Emily Barrett 12.5 – Media – Mr DunfordShared Conventions Conventions that all these forms share: Characters who offer ‘shorthand’ representations of real types of people (or stereotypes). Narrative which is visually presented and demands high levels of active audience understanding (of what is assumed to happen in between edits – the difference between plot and story). Mise en scene (costume, props, lighting, locations, elements of performance – these thing add up to and instantly recognisable atmosphere which is ‘authentic’ for the events, themes and people that are being represented in the drama). Camerawork that ensures continuity and creates drama through visual conventions. Dialogue, sound and music which create and balance between verisimilitude (the believable logic of the text’s world which appears real)and drama (dialogue which might be less ‘polished’ in the real world, music which tells the audience that we should feel scared, happy, tense, romantic, sad or amused).

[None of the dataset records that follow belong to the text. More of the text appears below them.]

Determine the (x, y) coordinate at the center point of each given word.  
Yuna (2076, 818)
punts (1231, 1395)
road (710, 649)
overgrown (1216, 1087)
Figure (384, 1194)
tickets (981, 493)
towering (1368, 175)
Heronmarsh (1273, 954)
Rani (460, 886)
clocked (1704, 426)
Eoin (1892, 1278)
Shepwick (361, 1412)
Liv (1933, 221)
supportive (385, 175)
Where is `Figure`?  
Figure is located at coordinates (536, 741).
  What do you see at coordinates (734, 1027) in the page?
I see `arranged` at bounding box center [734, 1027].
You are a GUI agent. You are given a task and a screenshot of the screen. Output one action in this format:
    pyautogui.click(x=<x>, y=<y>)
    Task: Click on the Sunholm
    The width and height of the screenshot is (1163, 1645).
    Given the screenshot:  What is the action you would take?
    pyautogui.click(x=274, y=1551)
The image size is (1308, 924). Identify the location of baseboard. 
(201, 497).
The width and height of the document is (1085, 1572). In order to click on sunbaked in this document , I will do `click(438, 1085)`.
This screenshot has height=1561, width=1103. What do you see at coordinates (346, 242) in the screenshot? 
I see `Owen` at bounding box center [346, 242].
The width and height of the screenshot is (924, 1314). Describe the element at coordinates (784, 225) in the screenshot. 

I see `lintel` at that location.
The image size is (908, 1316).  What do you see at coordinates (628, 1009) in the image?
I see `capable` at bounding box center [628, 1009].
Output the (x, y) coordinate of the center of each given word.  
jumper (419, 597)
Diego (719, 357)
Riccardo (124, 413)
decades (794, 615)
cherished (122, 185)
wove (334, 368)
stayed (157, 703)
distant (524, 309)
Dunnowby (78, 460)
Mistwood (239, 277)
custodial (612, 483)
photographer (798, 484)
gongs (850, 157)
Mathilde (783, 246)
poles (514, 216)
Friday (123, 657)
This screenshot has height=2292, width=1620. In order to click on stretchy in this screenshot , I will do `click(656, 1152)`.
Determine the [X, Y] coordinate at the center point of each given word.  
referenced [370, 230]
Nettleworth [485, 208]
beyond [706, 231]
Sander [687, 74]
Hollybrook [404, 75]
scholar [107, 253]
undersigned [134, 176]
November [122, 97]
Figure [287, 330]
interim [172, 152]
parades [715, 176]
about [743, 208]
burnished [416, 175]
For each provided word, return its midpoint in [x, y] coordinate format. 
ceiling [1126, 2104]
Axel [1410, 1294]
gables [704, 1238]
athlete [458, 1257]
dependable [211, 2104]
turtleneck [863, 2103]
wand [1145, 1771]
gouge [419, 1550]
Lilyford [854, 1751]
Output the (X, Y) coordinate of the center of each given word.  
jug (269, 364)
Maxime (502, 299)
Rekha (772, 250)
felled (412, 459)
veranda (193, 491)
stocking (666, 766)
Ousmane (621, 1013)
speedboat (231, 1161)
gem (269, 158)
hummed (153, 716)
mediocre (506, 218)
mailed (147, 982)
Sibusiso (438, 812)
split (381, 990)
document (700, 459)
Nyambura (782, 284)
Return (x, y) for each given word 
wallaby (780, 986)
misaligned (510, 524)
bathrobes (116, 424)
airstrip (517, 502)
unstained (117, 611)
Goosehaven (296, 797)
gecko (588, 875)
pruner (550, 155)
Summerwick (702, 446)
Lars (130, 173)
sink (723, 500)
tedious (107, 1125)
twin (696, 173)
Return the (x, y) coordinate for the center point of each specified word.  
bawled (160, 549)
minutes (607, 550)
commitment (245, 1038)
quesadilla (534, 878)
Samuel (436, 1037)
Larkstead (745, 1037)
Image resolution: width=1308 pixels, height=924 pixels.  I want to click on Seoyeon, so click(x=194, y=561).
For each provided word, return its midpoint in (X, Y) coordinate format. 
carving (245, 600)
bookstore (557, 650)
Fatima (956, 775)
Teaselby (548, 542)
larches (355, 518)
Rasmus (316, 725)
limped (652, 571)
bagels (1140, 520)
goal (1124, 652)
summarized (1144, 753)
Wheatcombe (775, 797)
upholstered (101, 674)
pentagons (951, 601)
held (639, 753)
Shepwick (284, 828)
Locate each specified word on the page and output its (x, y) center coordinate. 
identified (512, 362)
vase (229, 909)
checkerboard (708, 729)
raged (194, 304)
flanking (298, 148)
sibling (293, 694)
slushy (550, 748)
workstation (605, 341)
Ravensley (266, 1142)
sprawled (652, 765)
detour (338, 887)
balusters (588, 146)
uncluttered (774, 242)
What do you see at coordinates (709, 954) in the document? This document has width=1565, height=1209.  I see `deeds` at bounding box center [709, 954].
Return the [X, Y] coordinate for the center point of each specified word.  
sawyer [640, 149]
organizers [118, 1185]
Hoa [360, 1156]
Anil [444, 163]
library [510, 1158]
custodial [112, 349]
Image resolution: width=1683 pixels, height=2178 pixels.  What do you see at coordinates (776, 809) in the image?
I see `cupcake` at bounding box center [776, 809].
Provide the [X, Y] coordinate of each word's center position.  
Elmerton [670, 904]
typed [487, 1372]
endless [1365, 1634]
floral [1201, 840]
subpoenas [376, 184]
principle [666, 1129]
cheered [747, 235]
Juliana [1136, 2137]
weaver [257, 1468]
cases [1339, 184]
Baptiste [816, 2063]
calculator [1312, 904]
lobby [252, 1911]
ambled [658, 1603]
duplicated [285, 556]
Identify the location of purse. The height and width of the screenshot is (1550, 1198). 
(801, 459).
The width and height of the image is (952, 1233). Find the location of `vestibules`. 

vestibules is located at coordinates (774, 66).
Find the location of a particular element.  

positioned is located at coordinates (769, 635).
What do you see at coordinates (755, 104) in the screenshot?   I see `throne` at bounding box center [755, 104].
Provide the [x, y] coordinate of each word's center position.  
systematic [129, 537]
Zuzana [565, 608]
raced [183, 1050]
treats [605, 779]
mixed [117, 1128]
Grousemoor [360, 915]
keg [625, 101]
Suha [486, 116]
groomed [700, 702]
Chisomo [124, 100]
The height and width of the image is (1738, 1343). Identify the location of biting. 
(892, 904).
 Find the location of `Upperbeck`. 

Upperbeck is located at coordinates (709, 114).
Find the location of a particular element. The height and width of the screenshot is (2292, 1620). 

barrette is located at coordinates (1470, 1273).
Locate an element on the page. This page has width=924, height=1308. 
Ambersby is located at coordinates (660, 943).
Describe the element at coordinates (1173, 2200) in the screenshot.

Questions that will allow it to become a bit easier to analyse TV drama: Which sub-genre does it represent? How is its narrative structure typical of this sub-genre? How does the mise en scene create verisimilitude? What visual codes are used as representational devices? How do sound, dialogue and music help balance realism with drama? Does the programme/series employ intermedial references? Overall, who and what are represented and how? What ranges of audience responses are possible?